DATA SHOWN:
-- Opening Marker --
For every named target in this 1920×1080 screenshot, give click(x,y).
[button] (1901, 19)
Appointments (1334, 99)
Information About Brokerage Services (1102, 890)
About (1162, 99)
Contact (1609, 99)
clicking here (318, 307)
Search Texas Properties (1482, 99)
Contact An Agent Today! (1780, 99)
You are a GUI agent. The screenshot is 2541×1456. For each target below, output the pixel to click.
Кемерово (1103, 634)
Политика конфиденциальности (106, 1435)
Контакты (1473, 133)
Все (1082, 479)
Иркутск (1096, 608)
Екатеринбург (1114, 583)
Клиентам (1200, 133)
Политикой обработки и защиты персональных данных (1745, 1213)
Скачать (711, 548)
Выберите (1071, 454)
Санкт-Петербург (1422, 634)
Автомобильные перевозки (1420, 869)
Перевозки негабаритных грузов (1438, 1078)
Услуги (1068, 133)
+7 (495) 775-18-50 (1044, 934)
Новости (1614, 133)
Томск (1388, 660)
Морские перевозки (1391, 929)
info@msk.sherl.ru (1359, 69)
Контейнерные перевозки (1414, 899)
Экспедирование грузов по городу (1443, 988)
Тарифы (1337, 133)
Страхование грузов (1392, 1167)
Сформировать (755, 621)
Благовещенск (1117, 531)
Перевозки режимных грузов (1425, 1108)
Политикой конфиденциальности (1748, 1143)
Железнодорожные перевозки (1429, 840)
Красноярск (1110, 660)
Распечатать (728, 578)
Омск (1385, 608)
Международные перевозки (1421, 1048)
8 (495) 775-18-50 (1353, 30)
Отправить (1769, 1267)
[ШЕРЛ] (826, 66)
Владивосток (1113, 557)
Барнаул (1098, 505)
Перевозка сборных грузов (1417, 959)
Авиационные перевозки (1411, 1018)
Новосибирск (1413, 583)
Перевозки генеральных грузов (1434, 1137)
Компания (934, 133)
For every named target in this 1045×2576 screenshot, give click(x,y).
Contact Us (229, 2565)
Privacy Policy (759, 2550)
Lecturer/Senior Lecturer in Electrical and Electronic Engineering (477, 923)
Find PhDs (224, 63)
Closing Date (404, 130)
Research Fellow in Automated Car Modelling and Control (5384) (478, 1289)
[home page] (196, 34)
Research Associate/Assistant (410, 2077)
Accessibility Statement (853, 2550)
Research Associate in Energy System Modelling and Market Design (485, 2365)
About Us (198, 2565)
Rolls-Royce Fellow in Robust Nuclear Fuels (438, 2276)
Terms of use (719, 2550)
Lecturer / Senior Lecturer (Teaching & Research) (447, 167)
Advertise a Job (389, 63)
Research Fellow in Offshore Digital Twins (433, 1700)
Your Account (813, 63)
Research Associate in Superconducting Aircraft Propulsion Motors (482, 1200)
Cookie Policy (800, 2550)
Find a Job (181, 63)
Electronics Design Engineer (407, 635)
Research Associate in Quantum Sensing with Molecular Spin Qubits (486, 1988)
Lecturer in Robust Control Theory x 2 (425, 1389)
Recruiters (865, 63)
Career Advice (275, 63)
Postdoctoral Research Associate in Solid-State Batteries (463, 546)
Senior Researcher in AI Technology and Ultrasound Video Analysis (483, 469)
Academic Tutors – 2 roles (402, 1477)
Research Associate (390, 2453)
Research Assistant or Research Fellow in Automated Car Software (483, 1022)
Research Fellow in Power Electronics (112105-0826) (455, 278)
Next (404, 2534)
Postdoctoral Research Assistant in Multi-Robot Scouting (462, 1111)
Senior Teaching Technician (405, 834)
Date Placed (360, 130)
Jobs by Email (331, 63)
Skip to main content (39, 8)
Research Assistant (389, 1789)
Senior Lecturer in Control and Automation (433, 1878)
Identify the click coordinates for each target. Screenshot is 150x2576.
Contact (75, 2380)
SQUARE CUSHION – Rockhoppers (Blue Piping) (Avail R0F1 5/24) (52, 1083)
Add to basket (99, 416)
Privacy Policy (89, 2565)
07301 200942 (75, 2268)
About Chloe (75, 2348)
-- Closing Marker --
EXERCISE: Each entry needs to be written out again, exactly as given.

FINISHED TASK:
For every named target in this 1920×1080 screenshot, give click(x,y).
[button] (1901, 19)
Appointments (1334, 99)
Information About Brokerage Services (1102, 890)
About (1162, 99)
Contact (1609, 99)
clicking here (318, 307)
Search Texas Properties (1482, 99)
Contact An Agent Today! (1780, 99)
You are a GUI agent. The screenshot is 2541×1456. For each target below, output the pixel to click.
Кемерово (1103, 634)
Политика конфиденциальности (106, 1435)
Контакты (1473, 133)
Все (1082, 479)
Иркутск (1096, 608)
Екатеринбург (1114, 583)
Клиентам (1200, 133)
Политикой обработки и защиты персональных данных (1745, 1213)
Скачать (711, 548)
Выберите (1071, 454)
Санкт-Петербург (1422, 634)
Автомобильные перевозки (1420, 869)
Перевозки негабаритных грузов (1438, 1078)
Услуги (1068, 133)
+7 (495) 775-18-50 (1044, 934)
Новости (1614, 133)
Томск (1388, 660)
Морские перевозки (1391, 929)
info@msk.sherl.ru (1359, 69)
Контейнерные перевозки (1414, 899)
Экспедирование грузов по городу (1443, 988)
Тарифы (1337, 133)
Страхование грузов (1392, 1167)
Сформировать (755, 621)
Благовещенск (1117, 531)
Перевозки режимных грузов (1425, 1108)
Политикой конфиденциальности (1748, 1143)
Железнодорожные перевозки (1429, 840)
Красноярск (1110, 660)
Распечатать (728, 578)
Омск (1385, 608)
Международные перевозки (1421, 1048)
8 (495) 775-18-50 (1353, 30)
Отправить (1769, 1267)
[ШЕРЛ] (826, 66)
Владивосток (1113, 557)
Барнаул (1098, 505)
Перевозка сборных грузов (1417, 959)
Авиационные перевозки (1411, 1018)
Новосибирск (1413, 583)
Перевозки генеральных грузов (1434, 1137)
Компания (934, 133)
For every named target in this 1045×2576 screenshot, give click(x,y).
Contact Us (229, 2565)
Privacy Policy (759, 2550)
Lecturer/Senior Lecturer in Electrical and Electronic Engineering (477, 923)
Find PhDs (224, 63)
Closing Date (404, 130)
Research Fellow in Automated Car Modelling and Control (5384) (478, 1289)
[home page] (196, 34)
Research Associate/Assistant (410, 2077)
Accessibility Statement (853, 2550)
Research Associate in Energy System Modelling and Market Design (485, 2365)
About Us (198, 2565)
Rolls-Royce Fellow in Robust Nuclear Fuels (438, 2276)
Terms of use (719, 2550)
Lecturer / Senior Lecturer (Teaching & Research) (447, 167)
Advertise a Job (389, 63)
Research Fellow in Offshore Digital Twins (433, 1700)
Your Account (813, 63)
Research Associate in Superconducting Aircraft Propulsion Motors (482, 1200)
Cookie Policy (800, 2550)
Find a Job (181, 63)
Electronics Design Engineer (407, 635)
Research Associate in Quantum Sensing with Molecular Spin Qubits (486, 1988)
Lecturer in Robust Control Theory x 2 (425, 1389)
Recruiters (865, 63)
Career Advice (275, 63)
Postdoctoral Research Associate in Solid-State Batteries (463, 546)
Senior Researcher in AI Technology and Ultrasound Video Analysis (483, 469)
Academic Tutors – 2 roles (402, 1477)
Research Associate (390, 2453)
Research Assistant or Research Fellow in Automated Car Software (483, 1022)
Research Fellow in Power Electronics (112105-0826) (455, 278)
Next (404, 2534)
Postdoctoral Research Assistant in Multi-Robot Scouting (462, 1111)
Senior Teaching Technician (405, 834)
Date Placed (360, 130)
Jobs by Email (331, 63)
Skip to main content (39, 8)
Research Assistant (389, 1789)
Senior Lecturer in Control and Automation (433, 1878)
Identify the click coordinates for each target. Screenshot is 150x2576.
Contact (75, 2380)
SQUARE CUSHION – Rockhoppers (Blue Piping) (Avail R0F1 5/24) (52, 1083)
Add to basket (99, 416)
Privacy Policy (89, 2565)
07301 200942 (75, 2268)
About Chloe (75, 2348)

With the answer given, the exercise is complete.